For the homeowner, the typical cost of having a lawyer represent them in connection with a loan modification application is about the same as 1 to 2 monthly mortgage payments depending on the size of the loan. For many, they have missed many of the monthly payments. Some clients I speak to have not made a mortgage payment in 2 years or more. For them, isn’t it worth it to use a small part of the money they saved by not paying their loan, to hire an experienced lawyer to help get them out of the hole they are in? For those who try to save this legal fee, they often find themselves stuck in the loan mod machinery where they cannot get their bank to cooperate or follow the HAMP guidelines. Banks routinely lose documents or say that they have expired – like a container of milk. That one really gets me. Papers don’t expire. As long as the loan mod package was complete when submitted, it is usually the bank’s fault for not processing them. But that is the system we are faced with. Bank’s ignore procedures and sometimes even ignore court deadlines. If the bank has delayed in processing a fully submitted loan mod package, is it really right for the bank to tell the homeowner that the papers have expired or become stale?
Most homeowners do not know what to do when faced with a difficult bank. Most homeowners are unfamiliar with court procedures if a foreclosure action has already begun. Most do not know what to do if the bank has denied the application but made a mistake – which happens regularly. For many new callers who have already been denied, I tell them that there may still be hope. I meet with them in my office to review what happened – what was submitted by them and what letters were sent to them by the bank. I review the reasons for the denial – or in many cases, I try to find out the reason from the bank when none was given. When banks behave badly, I go after them. My firm routinely asserts counterclaims against lenders in foreclosure actions.
For one couple in my office who had the misfortune of losing family in the Haitian earthquake, the process has been particularly difficult. The bank and its attorneys have not cooperated and we attended multiple settlement conferences in Brooklyn and submitted many papers over the course of a year. Finally, I said enough and I requested a court order setting deadlines. My clients and I of course complied. The bank and its attorneys of course did not. So I am filing a motion with the court now to punish them for contempt.

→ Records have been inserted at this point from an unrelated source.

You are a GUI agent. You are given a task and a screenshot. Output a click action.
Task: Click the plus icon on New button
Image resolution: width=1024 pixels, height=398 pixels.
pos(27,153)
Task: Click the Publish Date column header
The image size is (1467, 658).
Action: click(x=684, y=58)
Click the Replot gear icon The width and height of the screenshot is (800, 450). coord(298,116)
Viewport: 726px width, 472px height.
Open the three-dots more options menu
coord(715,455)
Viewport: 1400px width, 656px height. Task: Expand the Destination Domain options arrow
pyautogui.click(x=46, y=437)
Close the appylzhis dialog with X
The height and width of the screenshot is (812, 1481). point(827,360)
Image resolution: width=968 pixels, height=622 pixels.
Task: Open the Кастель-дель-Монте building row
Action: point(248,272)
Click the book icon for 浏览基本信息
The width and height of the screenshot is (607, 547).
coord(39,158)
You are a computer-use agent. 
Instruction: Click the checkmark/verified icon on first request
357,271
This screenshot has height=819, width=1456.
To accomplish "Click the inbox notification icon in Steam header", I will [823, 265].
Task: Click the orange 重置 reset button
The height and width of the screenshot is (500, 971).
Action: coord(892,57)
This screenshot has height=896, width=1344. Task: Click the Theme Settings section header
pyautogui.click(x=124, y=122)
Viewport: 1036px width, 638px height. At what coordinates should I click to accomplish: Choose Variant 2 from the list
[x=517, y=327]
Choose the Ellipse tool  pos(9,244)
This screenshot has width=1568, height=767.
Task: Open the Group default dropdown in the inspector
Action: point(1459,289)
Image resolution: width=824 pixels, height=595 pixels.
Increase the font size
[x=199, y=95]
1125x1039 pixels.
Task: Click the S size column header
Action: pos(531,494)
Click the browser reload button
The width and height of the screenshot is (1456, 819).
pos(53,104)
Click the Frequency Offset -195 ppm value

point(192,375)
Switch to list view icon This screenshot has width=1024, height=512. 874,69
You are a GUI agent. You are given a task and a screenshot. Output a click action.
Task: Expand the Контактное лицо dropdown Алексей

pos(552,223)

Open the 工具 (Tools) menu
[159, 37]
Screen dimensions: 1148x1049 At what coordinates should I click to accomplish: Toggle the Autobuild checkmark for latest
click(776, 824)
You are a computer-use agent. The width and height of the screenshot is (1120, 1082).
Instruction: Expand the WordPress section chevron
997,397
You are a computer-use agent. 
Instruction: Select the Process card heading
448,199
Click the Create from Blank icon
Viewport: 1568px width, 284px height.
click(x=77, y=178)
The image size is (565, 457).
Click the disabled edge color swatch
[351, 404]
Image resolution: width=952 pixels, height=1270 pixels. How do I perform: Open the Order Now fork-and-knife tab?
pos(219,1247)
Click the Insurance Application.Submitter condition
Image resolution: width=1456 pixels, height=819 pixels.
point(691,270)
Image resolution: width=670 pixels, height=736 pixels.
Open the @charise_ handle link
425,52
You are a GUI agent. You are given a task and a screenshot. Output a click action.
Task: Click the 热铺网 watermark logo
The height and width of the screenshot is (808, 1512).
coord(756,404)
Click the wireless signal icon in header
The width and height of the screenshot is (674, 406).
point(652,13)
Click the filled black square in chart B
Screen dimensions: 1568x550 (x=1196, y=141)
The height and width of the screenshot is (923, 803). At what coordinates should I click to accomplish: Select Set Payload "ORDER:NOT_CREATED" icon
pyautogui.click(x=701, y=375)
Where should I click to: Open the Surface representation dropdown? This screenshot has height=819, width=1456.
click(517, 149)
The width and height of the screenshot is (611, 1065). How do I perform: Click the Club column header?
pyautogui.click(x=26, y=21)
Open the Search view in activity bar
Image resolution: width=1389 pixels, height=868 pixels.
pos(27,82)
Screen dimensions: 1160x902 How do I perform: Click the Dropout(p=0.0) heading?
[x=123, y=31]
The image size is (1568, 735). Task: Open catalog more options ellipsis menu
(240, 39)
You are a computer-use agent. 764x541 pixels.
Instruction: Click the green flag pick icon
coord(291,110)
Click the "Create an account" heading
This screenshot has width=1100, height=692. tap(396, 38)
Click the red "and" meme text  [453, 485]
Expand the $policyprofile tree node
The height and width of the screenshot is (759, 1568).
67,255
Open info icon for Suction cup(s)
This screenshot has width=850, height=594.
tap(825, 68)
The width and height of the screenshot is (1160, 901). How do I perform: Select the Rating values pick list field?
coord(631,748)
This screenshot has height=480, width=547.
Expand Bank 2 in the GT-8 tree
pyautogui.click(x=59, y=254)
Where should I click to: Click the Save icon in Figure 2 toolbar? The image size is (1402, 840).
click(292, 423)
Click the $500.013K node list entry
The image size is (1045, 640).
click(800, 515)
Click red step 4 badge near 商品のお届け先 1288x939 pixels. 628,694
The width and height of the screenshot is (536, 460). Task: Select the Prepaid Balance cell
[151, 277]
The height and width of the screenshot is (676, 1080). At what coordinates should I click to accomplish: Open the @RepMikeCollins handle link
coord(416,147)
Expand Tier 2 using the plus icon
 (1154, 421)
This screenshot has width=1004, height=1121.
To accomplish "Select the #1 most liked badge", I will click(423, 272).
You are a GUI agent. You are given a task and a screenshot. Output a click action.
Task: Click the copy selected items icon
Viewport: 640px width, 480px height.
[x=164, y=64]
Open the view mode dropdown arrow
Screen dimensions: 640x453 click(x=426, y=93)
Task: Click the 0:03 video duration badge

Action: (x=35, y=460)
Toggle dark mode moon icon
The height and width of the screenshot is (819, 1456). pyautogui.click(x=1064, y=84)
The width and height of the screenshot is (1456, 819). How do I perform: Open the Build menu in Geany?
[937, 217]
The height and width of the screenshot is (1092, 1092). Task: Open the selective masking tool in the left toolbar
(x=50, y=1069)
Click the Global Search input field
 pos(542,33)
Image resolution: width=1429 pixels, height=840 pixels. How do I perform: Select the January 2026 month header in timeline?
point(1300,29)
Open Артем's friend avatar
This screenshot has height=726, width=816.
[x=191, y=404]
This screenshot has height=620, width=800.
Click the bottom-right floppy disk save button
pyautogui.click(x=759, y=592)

It makes me wonder what the pro se homeowner might do. Probably nothing. Without an attorney, most homeowners will not know what to do when the bank behaves like this or when they get a wrongful denial of their pro se loan mod request. If you fall into this category and want an attorney to take a fresh look at this, it is possible to get a do-over. Banks make mistakes all the time and are willing to correct them if you put pressure on them.